__PROMPT__
Beneath this task are records; print exactly the stretch of them from the line with "Task: Click the key icon for Show seed & keys" through the line with "Given: Click the Program", both ends included.

__RECORDS PROVIDED__
========================
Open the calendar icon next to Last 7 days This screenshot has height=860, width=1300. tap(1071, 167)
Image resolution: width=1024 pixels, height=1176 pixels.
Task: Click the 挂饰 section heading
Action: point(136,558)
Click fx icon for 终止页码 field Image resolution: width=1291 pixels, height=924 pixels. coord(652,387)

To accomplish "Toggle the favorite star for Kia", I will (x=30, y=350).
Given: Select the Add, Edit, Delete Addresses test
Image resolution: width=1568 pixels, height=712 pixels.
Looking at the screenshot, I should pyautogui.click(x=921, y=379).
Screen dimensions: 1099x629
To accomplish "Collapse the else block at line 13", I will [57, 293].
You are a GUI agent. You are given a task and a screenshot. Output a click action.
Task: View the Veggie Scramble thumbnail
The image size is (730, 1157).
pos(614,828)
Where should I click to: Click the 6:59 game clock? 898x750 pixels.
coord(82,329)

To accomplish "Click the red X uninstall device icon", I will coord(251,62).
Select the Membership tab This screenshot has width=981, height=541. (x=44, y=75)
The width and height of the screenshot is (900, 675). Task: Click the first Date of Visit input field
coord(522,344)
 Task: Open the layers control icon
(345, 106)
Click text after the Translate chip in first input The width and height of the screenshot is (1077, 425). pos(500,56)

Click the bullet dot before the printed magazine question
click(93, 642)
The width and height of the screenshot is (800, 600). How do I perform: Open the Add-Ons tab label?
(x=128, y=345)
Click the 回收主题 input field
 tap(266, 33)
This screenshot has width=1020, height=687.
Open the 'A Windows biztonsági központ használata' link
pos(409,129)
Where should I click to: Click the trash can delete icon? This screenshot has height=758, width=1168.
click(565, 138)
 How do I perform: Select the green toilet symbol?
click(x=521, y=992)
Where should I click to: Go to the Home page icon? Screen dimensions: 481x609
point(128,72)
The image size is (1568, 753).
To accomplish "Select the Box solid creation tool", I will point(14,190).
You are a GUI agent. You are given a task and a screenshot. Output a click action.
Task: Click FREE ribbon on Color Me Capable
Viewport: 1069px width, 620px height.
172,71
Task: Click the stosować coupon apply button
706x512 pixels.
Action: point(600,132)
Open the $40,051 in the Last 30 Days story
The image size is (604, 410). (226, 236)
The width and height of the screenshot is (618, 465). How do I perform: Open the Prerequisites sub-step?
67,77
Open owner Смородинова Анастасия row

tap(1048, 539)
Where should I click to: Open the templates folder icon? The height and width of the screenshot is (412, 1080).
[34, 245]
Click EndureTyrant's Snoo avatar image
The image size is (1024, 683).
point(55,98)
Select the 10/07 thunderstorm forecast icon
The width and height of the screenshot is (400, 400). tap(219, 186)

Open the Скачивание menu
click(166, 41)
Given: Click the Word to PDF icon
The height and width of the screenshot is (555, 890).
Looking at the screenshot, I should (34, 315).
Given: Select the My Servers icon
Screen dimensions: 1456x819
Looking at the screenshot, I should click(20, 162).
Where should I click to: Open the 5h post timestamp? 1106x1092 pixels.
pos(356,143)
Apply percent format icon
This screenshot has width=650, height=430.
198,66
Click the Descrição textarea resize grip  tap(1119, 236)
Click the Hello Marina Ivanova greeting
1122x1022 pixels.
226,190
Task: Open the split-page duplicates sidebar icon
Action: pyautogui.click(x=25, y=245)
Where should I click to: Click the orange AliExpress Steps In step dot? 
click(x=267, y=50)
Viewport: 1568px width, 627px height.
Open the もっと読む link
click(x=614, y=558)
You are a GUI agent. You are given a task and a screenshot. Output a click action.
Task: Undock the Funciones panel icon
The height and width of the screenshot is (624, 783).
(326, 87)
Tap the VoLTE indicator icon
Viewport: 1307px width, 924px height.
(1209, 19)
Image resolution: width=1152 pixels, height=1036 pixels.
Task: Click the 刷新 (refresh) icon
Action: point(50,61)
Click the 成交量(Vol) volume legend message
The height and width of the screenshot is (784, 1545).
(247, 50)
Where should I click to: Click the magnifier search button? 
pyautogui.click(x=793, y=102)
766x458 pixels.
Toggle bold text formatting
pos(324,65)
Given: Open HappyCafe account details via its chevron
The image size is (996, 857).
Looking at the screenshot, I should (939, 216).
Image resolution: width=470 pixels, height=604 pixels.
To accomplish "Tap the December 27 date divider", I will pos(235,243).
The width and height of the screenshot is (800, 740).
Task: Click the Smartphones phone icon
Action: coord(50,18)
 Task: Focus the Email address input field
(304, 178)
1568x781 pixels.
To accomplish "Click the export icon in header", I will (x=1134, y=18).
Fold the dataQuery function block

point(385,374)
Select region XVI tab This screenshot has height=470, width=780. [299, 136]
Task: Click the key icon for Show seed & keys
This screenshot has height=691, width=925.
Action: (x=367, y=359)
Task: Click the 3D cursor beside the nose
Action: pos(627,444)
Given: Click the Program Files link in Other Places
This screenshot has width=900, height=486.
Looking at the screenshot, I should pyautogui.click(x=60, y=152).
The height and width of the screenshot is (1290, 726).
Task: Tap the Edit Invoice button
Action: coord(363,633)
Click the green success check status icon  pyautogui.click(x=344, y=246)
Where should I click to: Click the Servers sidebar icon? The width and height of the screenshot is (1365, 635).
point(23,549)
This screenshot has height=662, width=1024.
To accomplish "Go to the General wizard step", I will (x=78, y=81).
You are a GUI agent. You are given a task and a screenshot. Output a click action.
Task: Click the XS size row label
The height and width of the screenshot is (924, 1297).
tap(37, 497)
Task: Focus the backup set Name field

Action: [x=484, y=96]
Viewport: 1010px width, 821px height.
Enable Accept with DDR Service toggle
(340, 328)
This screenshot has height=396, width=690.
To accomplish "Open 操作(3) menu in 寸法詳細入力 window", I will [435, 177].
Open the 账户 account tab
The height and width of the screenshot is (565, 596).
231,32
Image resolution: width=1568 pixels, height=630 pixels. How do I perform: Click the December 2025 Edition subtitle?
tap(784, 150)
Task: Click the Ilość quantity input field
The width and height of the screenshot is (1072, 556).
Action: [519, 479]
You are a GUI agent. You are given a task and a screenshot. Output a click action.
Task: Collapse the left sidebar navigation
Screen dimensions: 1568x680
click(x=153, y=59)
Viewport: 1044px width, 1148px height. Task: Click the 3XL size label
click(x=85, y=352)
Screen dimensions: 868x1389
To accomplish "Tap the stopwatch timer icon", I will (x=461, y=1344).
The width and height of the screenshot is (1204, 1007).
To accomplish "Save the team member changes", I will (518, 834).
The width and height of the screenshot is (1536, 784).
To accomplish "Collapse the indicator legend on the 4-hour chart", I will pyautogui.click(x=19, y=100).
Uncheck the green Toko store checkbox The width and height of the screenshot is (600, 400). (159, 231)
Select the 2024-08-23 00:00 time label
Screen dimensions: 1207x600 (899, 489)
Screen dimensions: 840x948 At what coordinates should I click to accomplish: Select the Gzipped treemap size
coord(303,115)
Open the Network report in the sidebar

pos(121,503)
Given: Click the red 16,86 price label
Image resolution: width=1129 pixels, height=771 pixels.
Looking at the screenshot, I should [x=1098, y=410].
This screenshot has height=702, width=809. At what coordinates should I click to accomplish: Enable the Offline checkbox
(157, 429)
========================
__ANSWER AREA__
Task: Click the key icon for Show seed & keys
This screenshot has height=691, width=925.
Action: (x=367, y=359)
Task: Click the 3D cursor beside the nose
Action: pos(627,444)
Given: Click the Program Files link in Other Places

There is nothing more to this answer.